Attualità
Palermo celebra il 2 Giugno tra memoria e sfide democratiche
Palermo celebra il 2 Giugno. Questa mattina in Piazza Vittorio Veneto, davanti alle massime autorità, la solenne cerimonia del Prefetto per la Festa della Repubblica. Un’occasione per riflettere sul valore dell'unità nazionale e sulla tenuta della nostra democrazia, al centro delle dichiarazioni dei protagonisti.

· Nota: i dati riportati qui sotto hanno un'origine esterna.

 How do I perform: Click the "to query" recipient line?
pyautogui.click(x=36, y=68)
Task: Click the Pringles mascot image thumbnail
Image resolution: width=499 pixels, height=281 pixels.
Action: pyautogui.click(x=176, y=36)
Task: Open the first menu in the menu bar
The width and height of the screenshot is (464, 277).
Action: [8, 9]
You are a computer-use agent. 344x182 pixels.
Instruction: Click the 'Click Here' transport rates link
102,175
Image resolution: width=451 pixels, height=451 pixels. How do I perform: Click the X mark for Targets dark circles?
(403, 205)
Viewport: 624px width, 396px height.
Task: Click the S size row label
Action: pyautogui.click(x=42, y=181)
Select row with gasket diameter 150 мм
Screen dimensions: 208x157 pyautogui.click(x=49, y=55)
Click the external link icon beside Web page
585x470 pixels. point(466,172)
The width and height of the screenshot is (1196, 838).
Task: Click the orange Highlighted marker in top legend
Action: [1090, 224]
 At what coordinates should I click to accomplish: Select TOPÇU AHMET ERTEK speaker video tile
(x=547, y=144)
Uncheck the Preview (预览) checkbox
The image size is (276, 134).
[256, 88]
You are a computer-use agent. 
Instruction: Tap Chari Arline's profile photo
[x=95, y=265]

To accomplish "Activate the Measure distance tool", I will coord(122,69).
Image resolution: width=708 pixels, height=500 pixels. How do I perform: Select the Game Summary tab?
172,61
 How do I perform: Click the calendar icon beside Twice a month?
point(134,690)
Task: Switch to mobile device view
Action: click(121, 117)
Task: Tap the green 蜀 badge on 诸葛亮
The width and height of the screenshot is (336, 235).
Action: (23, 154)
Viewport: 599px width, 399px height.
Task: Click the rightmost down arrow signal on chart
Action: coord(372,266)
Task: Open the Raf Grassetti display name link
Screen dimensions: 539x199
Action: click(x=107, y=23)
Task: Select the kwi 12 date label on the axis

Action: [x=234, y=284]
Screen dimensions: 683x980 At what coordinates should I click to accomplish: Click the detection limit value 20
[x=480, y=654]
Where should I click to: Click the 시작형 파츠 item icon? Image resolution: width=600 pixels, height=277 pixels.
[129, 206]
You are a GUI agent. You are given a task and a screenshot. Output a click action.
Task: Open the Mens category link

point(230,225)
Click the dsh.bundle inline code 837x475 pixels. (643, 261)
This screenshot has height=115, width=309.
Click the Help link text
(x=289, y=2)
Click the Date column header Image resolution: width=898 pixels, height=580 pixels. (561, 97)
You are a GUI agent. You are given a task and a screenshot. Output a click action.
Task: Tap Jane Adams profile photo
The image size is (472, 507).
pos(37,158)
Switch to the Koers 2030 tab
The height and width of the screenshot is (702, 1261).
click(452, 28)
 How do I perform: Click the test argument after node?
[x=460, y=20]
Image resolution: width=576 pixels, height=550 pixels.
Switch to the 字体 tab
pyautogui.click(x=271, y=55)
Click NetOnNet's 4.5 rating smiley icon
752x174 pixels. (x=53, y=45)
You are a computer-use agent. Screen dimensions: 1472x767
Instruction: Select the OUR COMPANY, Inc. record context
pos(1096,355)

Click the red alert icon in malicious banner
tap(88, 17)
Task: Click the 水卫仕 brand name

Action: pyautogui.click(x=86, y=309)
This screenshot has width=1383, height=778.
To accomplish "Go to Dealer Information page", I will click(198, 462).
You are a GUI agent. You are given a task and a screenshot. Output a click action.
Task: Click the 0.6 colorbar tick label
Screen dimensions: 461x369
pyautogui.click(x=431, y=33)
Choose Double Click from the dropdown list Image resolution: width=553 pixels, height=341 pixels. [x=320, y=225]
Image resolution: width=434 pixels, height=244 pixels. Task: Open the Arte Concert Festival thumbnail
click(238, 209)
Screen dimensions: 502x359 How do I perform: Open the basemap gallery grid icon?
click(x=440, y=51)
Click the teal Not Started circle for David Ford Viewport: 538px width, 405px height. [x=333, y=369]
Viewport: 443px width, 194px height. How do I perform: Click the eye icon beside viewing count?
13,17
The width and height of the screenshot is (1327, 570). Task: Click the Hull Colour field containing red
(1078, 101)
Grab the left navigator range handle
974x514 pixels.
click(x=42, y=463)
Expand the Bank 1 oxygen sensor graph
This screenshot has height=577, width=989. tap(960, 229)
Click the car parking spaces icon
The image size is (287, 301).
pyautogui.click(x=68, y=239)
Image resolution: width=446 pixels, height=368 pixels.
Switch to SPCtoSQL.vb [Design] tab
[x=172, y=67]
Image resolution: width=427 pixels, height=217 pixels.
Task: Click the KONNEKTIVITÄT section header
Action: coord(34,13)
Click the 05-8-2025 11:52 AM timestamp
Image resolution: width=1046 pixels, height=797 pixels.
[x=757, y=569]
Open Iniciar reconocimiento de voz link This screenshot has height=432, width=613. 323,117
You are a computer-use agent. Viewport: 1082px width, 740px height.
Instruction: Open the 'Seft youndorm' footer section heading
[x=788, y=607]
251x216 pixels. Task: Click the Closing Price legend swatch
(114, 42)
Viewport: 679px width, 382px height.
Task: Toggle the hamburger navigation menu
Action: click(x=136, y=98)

Palermo si stringe attorno ai valori fondanti della Nazione per la Festa della Repubblica. Le celebrazioni ufficiali del 2 Giugno sono iniziate questa mattina in piazza Vittorio Veneto, con la solenne cerimonia dell’alzabandiera e la tradizionale deposizione della corona d’alloro al Monumento ai Caduti, davanti alle massime autorità civili, militari e religiose dell’Isola. Un momento centrale coordinato dal Prefetto di Palermo, che ha dato il via a una giornata di profonda riflessione sul senso delle nostre istituzioni.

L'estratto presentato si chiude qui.